┌─ PROVIDED RECORDS

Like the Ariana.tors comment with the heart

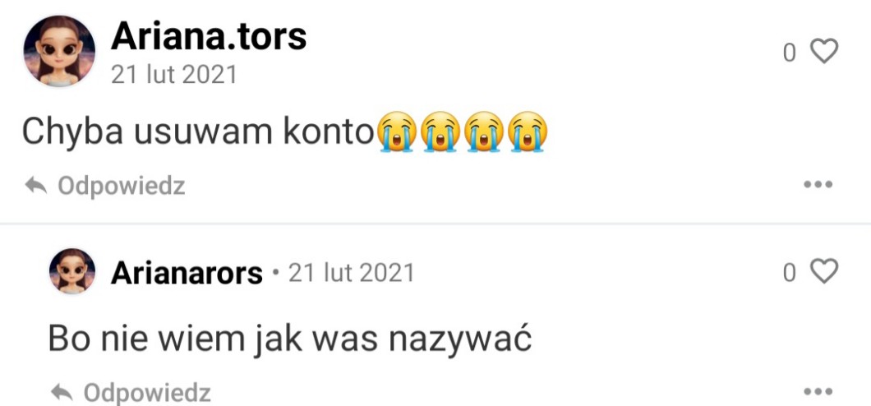coord(824,51)
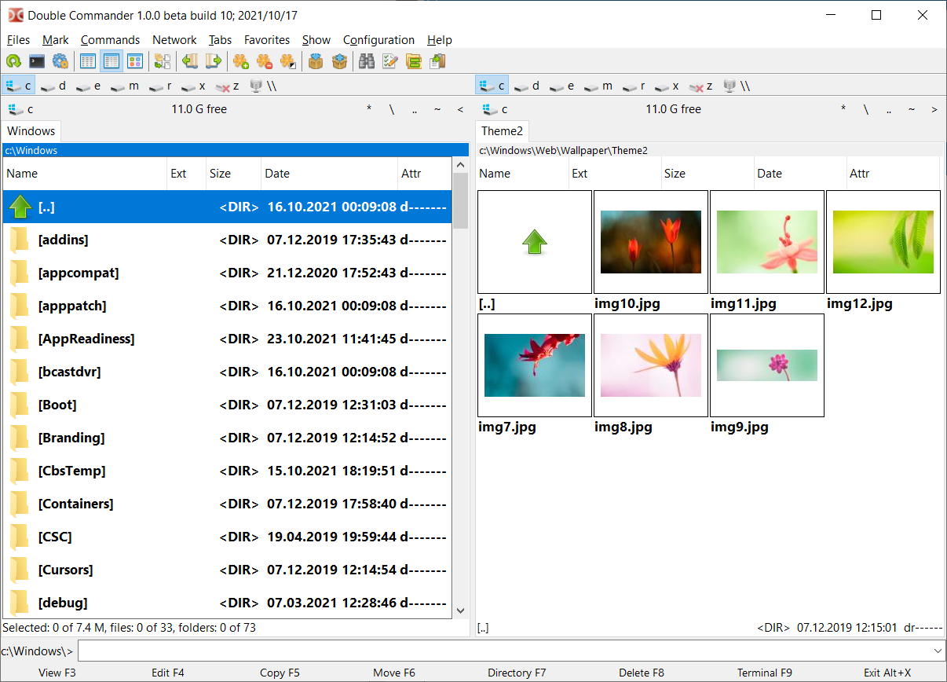Click the binoculars Search icon
The width and height of the screenshot is (947, 682).
[366, 61]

└─

Pull out each line of the material above that contains the word "Like", and copy those lines in full.

== SOLUTION BELOW ==
Like the Ariana.tors comment with the heart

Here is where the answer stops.